(The task): Could you reproduce the lines below from the one with "Image resolution: width=1922" through the one with "Open the Technique"? Keep both ends and add nothing.

(Saved data entries):
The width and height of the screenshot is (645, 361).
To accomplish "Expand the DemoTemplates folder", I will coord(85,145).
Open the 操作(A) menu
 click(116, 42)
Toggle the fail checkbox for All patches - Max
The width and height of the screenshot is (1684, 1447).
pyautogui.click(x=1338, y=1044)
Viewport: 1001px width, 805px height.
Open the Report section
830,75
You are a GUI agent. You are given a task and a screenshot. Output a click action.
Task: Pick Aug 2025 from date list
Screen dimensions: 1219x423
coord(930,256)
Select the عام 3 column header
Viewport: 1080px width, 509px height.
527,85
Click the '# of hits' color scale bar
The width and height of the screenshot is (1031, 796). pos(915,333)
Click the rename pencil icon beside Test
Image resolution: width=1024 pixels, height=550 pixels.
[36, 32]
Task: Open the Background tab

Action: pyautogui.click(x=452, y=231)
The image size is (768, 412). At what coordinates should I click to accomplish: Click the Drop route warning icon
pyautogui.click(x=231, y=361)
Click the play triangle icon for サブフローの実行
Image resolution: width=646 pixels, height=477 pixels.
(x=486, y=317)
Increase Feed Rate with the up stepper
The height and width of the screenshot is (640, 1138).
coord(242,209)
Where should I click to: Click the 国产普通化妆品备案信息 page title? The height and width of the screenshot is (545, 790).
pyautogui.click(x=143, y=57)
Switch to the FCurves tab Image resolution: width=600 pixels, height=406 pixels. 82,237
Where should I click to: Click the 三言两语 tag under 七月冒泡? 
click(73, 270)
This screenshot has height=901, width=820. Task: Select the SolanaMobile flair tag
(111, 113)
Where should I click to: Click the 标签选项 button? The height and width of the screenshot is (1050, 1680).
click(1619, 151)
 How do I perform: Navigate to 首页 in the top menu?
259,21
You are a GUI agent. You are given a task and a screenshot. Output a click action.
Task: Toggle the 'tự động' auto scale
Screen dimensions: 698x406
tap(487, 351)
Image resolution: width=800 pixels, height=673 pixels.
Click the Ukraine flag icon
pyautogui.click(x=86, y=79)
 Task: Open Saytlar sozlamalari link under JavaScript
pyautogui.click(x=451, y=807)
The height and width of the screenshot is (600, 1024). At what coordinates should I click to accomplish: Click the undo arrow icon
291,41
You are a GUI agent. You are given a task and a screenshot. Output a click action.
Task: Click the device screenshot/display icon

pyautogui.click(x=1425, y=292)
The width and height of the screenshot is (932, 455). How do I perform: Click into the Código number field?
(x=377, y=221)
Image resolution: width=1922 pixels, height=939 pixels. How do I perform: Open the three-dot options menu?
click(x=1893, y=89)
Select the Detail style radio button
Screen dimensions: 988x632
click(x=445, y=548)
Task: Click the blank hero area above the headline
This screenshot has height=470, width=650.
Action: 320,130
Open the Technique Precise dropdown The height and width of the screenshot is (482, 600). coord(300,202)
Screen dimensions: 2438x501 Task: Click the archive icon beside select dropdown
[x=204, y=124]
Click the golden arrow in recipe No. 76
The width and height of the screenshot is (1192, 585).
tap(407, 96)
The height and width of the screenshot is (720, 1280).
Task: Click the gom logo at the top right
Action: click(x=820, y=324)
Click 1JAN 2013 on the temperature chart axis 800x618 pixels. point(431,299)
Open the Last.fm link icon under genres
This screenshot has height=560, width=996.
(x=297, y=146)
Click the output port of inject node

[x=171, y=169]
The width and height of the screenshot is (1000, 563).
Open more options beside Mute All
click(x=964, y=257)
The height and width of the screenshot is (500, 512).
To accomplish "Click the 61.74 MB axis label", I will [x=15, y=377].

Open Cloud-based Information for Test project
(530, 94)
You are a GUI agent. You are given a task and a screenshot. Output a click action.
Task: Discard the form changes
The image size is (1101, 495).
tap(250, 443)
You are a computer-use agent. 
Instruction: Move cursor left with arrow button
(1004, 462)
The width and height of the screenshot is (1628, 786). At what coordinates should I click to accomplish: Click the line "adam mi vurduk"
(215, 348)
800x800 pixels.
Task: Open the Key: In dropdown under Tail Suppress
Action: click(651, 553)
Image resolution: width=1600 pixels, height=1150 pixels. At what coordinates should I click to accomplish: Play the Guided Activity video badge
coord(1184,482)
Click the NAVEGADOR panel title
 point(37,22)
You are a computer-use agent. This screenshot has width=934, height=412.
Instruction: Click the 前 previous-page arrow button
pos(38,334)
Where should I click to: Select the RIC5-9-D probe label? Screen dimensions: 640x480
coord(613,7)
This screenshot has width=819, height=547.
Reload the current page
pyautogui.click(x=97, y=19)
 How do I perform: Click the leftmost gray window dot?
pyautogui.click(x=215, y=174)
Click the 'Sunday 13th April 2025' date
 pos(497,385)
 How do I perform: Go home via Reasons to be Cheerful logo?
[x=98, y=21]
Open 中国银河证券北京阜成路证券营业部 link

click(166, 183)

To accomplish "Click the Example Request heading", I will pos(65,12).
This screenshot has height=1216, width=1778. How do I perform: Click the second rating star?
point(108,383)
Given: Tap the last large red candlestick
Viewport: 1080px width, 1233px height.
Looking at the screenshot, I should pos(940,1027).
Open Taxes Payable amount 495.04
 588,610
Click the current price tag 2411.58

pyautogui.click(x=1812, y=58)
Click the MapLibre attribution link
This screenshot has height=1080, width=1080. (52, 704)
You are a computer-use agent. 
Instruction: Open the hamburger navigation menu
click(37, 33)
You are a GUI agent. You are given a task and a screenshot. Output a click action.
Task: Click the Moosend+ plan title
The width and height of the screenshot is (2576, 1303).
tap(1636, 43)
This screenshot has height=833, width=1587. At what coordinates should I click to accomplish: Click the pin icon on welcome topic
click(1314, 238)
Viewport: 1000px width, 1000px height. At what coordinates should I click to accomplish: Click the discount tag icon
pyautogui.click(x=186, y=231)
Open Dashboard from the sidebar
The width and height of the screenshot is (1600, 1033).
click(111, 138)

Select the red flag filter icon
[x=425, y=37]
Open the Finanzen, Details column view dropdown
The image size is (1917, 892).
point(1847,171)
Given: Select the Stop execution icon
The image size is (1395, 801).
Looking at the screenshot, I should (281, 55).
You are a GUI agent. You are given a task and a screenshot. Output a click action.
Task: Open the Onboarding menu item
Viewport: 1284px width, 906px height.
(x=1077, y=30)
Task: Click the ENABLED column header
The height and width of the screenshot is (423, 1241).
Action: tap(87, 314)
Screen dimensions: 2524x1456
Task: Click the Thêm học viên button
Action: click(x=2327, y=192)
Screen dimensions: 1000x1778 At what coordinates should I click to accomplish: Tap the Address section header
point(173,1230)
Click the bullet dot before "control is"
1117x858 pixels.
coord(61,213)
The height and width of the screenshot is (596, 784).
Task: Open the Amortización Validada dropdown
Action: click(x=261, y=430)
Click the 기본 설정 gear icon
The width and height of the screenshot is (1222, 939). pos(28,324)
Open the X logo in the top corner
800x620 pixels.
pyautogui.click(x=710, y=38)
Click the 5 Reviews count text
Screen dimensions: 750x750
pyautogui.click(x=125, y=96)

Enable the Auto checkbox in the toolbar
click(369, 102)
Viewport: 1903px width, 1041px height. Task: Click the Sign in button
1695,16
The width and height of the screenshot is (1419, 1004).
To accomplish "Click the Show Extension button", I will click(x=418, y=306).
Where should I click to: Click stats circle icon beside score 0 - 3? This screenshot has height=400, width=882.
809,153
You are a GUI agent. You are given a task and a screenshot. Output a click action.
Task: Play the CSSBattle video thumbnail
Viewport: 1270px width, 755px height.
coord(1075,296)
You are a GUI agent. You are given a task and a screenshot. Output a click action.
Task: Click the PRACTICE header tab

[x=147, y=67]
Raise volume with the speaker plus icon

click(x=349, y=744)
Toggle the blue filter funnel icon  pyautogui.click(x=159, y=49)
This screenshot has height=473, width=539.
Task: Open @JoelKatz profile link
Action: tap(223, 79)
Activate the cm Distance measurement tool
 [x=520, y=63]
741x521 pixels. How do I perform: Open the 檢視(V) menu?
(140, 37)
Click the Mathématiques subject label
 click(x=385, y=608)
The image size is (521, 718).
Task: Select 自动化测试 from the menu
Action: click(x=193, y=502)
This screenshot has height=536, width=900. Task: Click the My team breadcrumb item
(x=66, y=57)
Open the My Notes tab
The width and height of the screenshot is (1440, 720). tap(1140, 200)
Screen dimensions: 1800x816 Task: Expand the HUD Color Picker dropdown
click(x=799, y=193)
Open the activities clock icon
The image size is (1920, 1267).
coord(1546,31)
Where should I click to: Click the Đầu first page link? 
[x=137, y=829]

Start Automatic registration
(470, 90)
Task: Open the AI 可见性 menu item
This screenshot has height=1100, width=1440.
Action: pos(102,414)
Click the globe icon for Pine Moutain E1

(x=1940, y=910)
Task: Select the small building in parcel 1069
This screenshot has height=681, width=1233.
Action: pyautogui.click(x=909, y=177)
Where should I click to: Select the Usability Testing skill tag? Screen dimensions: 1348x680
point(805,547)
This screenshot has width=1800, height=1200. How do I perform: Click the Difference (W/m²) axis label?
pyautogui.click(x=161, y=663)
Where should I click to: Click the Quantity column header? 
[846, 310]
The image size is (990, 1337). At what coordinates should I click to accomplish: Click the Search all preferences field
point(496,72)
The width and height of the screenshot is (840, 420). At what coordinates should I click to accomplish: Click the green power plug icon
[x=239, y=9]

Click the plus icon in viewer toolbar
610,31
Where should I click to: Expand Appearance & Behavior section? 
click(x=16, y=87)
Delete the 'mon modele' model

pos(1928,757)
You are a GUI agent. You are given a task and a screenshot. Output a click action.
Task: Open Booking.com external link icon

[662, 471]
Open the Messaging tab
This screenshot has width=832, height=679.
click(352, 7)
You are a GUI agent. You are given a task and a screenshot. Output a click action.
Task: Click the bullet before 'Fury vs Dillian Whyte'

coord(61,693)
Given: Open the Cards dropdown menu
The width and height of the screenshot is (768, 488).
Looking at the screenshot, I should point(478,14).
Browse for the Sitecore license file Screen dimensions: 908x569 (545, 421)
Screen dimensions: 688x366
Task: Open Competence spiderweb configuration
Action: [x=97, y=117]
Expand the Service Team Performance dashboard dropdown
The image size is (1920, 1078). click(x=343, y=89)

(Response to this task):
Image resolution: width=1922 pixels, height=939 pixels. How do I perform: Open the three-dot options menu?
click(x=1893, y=89)
Select the Detail style radio button
Screen dimensions: 988x632
click(x=445, y=548)
Task: Click the blank hero area above the headline
This screenshot has height=470, width=650.
Action: 320,130
Open the Technique Precise dropdown The height and width of the screenshot is (482, 600). coord(300,202)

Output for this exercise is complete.